Monday 14 September 2009

Busy Fair weekend ...

with no fair photos lol. We were graced with the gift of a little guy over the weekend; an 18 month old cutie patootie who was the epitome of sunshine and butterflies. Our whole family is wildly in love with him. And I thought an 18 month old would be difficult. I realized at some point this weekend that B. was about the same amount younger than Iain, as I was younger than Bev. Mom, you didn't let on how much fun it was when there were older kids in the house as well :-). B. is currently transitioning to a forever home, and is future mommy and daddy will be blessed.

I finally actually submitted something to the fair this year. Managed to wash and block them the night before; bought tapestry needles and sewed in the ends at a cafe in Picton just prior to drop-off; they were actually still damp when I submitted them lol. I guess they dried by judging time (or else that's why they placed 2nd :-P). Kev will finally get his Father's Day socks!






The ribbing pattern is called More Fun Than Cables and can be found here, although I didn't actually use this pattern but modified my own toe-up circ needle pattern instead.

During the last week, Alison (and I!) also spent heaps of time on the 4H Sheep Club display. I should have taken a photo at the fair with it's 3rd place ribbon, but didn't lol. Here it was when finished in our family room:




MOST of the stages on the Fibre Processing display are Rosemary. Her show photo from last year, her fleece -- I realized at the last minute that the shearing photo was actually Loralei (you can tell by the large Blue-faced Leicester ears she inherited from her sire). The handspun was even done from her lamb fleece (and is still in process, but hey :-) ...)

I am definitely looking forward to some slowing of the pace of our lives :-). Pretty please?

And a couple of thought on fostering. Because there are so few children needing care right now in this area, our start has been slow. We haven't felt like foster parents yet, lol. We've now had three children, albeit only as relief care, and we're starting to feel a little like this is something we do! I am considering calling a neighbouring county that seems to have a higher need for foster families ... we'll see. The increased travel would make visits more difficult (although travel expenses are covered, once can't get time back lol). I did a car seat training course last week with CAS: MY, HAVE THINGS CHANGED since our guys were little (let alone since I was little and used to ride upside down drawing dinosaurs with my feet on the window ledge!). I had to borrow a carseat for this little guy ... a $400 carseat may I add, and had to drive to CAS and have in installed by a carseat technician. I have a document to show to the police should I ever get stopped for a carseat inspection. Wow. And this week I have to take the van to our local Ford dealership and have them install some hardware so it is legal for us to have a front-facing car seat installed! This van had years of front-facing car seats in it, mind you, however we were legal in the U.S. where much of that took place.

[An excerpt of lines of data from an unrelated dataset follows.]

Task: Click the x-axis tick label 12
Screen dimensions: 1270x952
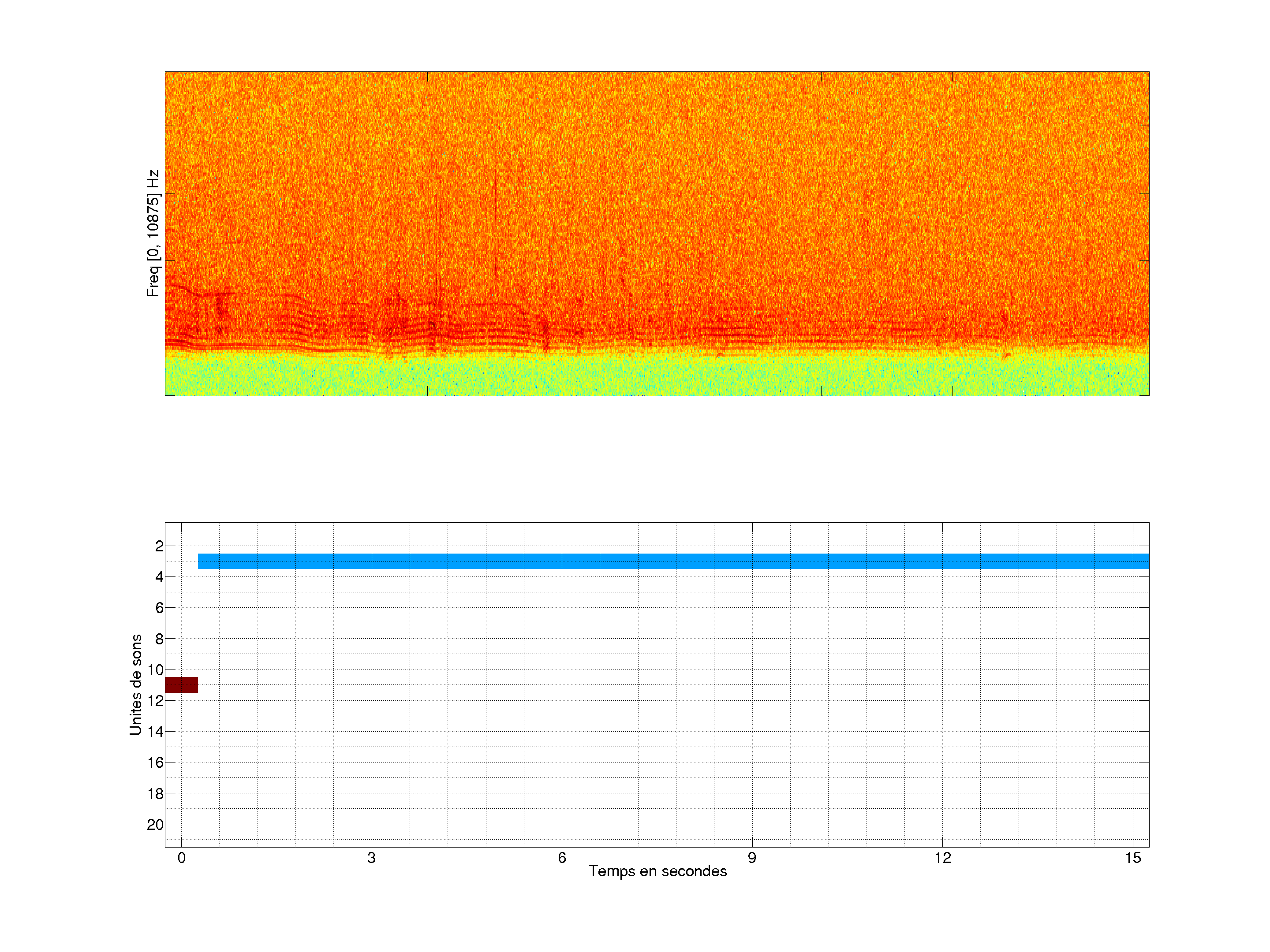Action: pos(942,858)
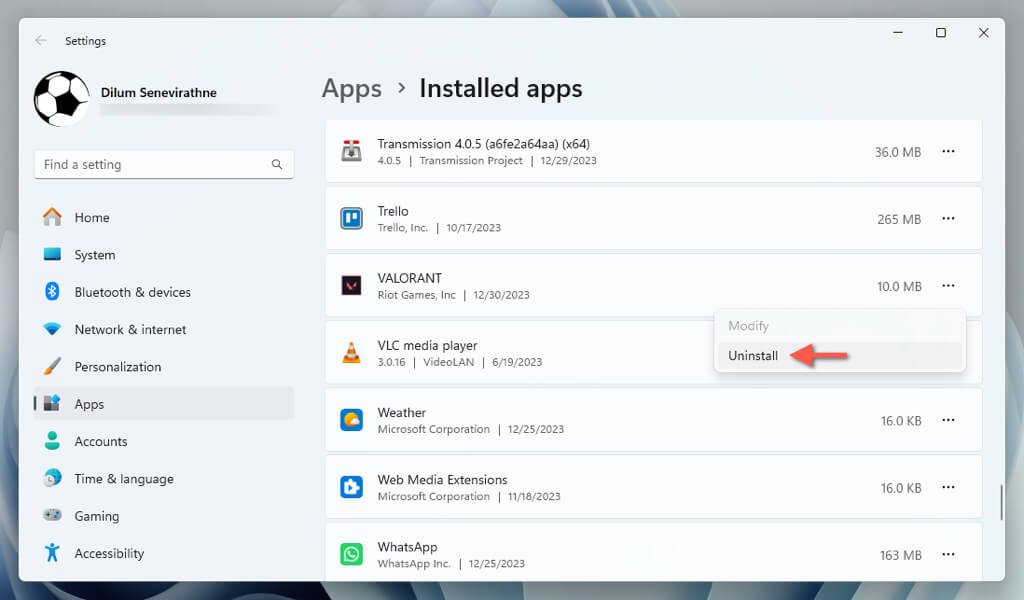Viewport: 1024px width, 600px height.
Task: Open more options for Transmission 4.0.5
Action: pyautogui.click(x=948, y=152)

Anyway, the girls are off, breakfast and science and language with Iain beckon. Have a great day, all :-).

2 comments:

cafepress.com/hitsandhobbies said...

Karen, I'm totally impressed with those socks. Wow!!

kkaci said...

Thank you, Janna! This is the easiest pattern I've done! They were a lot of fun.

Just let me know when you want to try to knit socks; I'll send you my basically fool proof sock pattern :-).